Maybe Gasoline Prices Will Drop If Big Oil, OPEC Profits Go Even Higher

August 4, 2005

Wincing as the readout on the gas pump blurs, let me try to get this straight.

World crude oil prices officially rose to a record level on Monday because the sickly, senile, 84-year-old gasoline gangster officially in charge of Saudi Arabia finally went on to his reward. His 81-year-old half brother, who has run the oil state for the past decade, is now officially the new boss of bosses.

Congratulations.

Take my paycheck, please.

In articles recounting the Saudi change of command, I also learned that oil fires at U.S. refineries have contributed to the increased prices. Considering major oil companies have made a point of closing refineries in recent years, the fire makes only slightly more sense than the king-is-dead dodge.

Meanwhile, the House recently passed an energy bill that includes $2.6 billion in tax breaks for oil and gas companies, a gift that no one believes will result in lower gasoline prices.

I guess we should all send Big Oil a thank you card for not taking the $8 billion in reported tax breaks that were included in the April version of the House bill.

Prices rise due to increased consumption — and decreased consumption.

Prices rise when oil is plentiful — and when it’s scarce.

Prices rise in peacetime and go through the roof during a war.

Don’t believe it?

In 2004, the 11 OPEC nations, a cartel whose members include the war-ravaged loss leader Iraq, generated a record $338 billion in revenue. That’s a 42 percent increase over the previous year. Forty- two percent.

War is hell, ain’t it?

This week, Exxon Mobil Corp. announced second-quarter profits of $7 billion. That’s a 33 percent jump. Royal Dutch Shell PLC’s profits over the same period were $5 billion, and even relatively small Marathon Oil’s earnings grew 91 percent. They’re really tightening their belts and taking one for Uncle Sam.

In a recent national survey, the average price of a gallon of unleaded was $2.29. That’s up 38 cents over the previous year. And a lot of that has gone straight into the pockets of Big Oil and the gasoline gangsters.

In an entertaining new twist, lately we’re heard our gas prices have skyrocketed because the Chinese are driving more and ratcheting up demand. That’s right. A guy in Xinjiang finally gets his hands on a new Nanjing, and we instantly pay more at the pump.

Blame the poor Chinese guy — not the OPEC cartel that refuses to pump more oil to offset increased demand and return the per-barrel oil price to a more reasonable level.

Price gouging is not only condoned by the OPEC cartel, but it’s a long-standing tradition. We can argue that it serves us right for being so addicted to oil, but we can’t deny we’re being ripped off.

Oil companies pull the same trick by cutting back on their reserves. Shell, for instance, paid $150 million in fines — probably out of petty cash — for excessive fixing of its reserves.

To read the media take on this, you’d think the spike in gas prices has nothing to do with record profits and record greed, but with secondary events.

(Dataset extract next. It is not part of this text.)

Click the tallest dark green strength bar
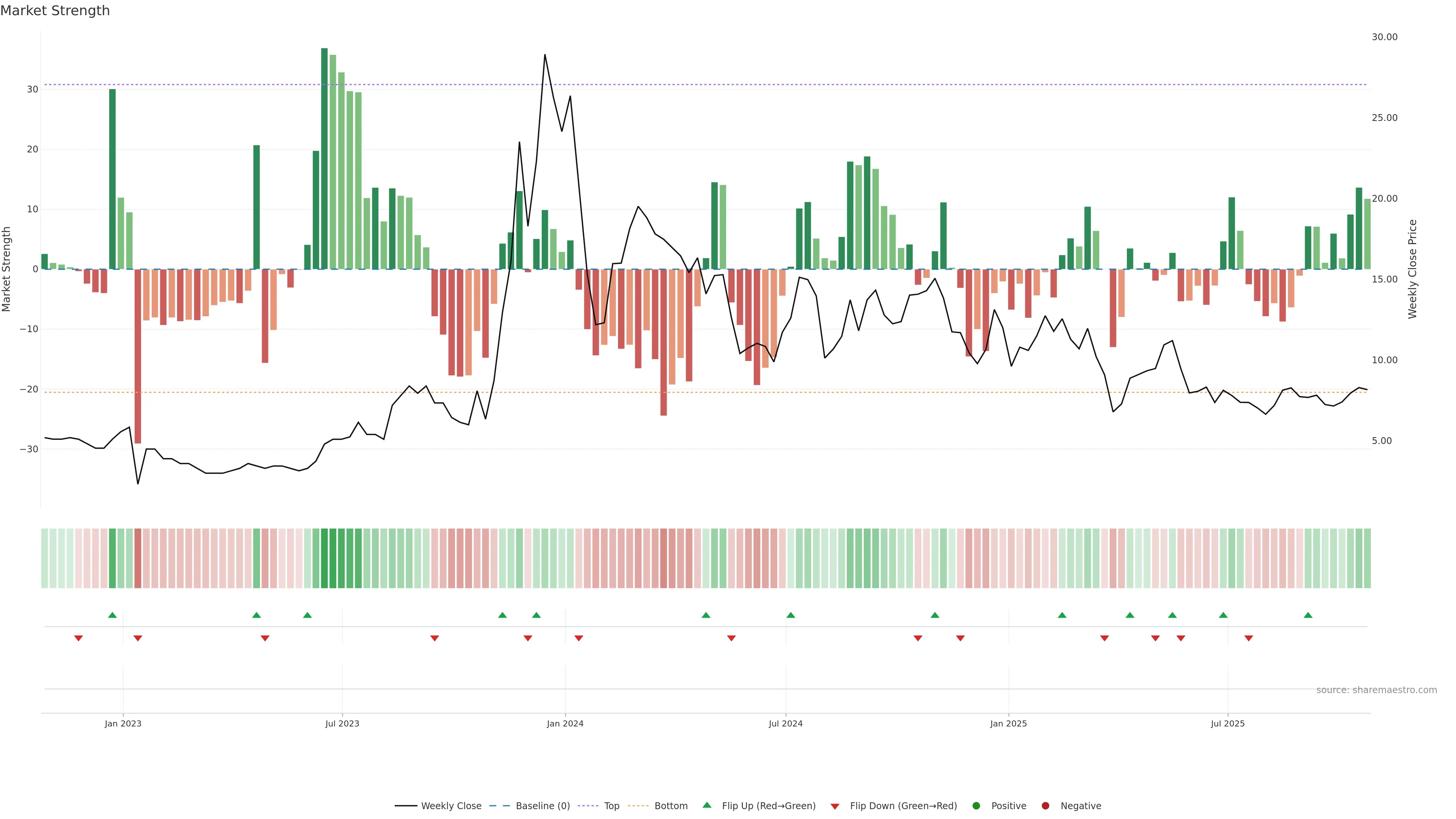1456x819 pixels. point(325,158)
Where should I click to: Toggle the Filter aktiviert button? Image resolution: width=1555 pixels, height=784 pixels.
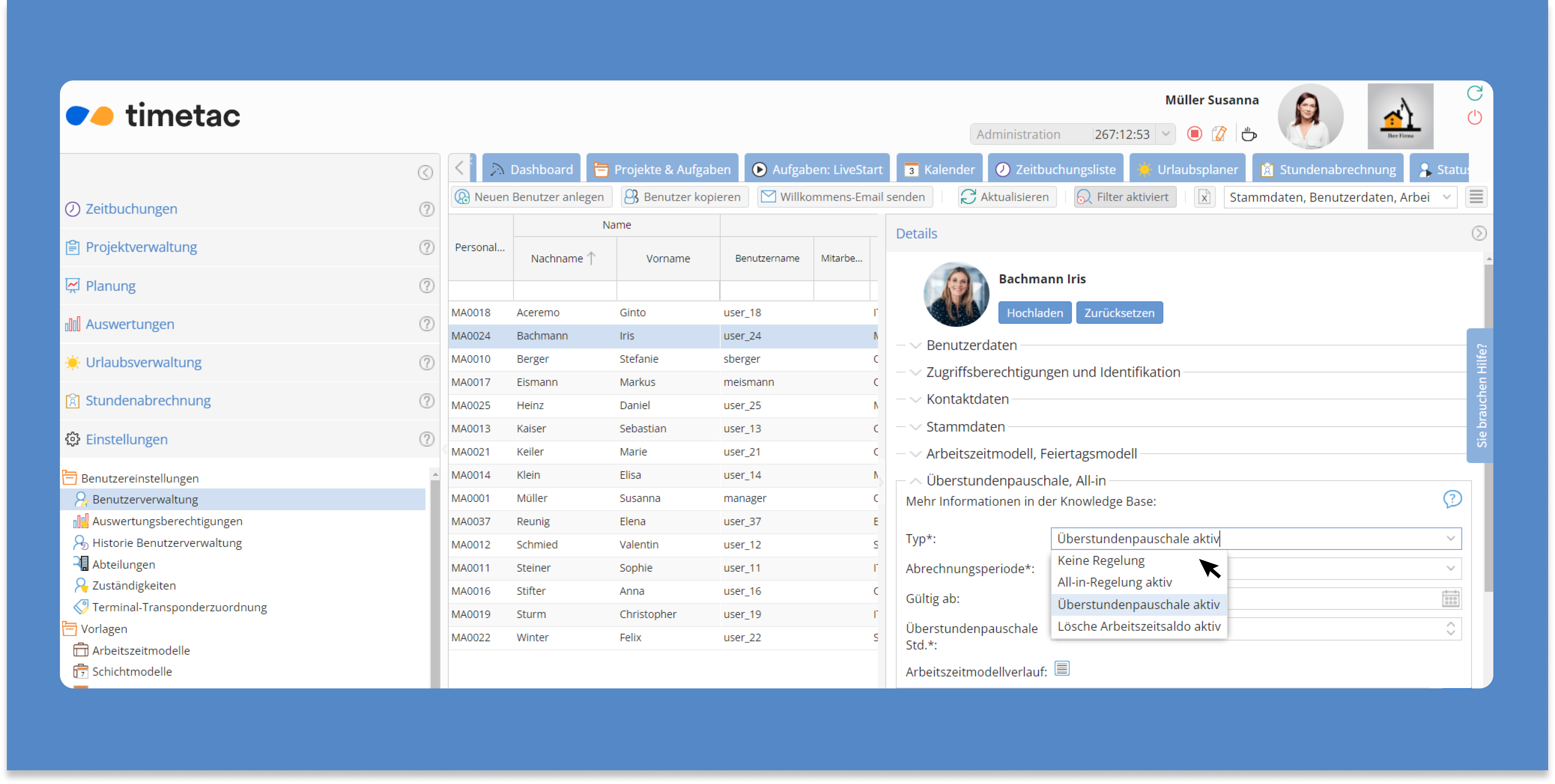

Remember when invading Iraq was going to pay the side dividend of stabilizing oil supplies and, in effect, generating many of the billions necessary to rebuilt that war-torn nation? I have that story clipped and taped to the car visor. I love a good laugh in the morning.

Now that Prince Abdullah is King Abdullah, where are our good friends the Saudis in this daily oil extortion? They’re playing a key role in making sure those profits and prices remain at record levels.

While we’re counting friends, have I been sniffing unleaded fumes, or didn’t we bail out the Kuwaiti royal family a few years ago after they were overrun by the Iraqi army?

Hey, just because we saved them doesn’t mean they can’t treat us like rubes at the OPEC carnival.

Sure, Americans are petroleum pigs who buy gas-guzzling barges on wheels by the score. But that doesn’t make the OPEC extortionists and their friends at Big Oil any less culpable. Record profits don’t lie.

We pay at the pump and on the battlefield, and the price rises every day.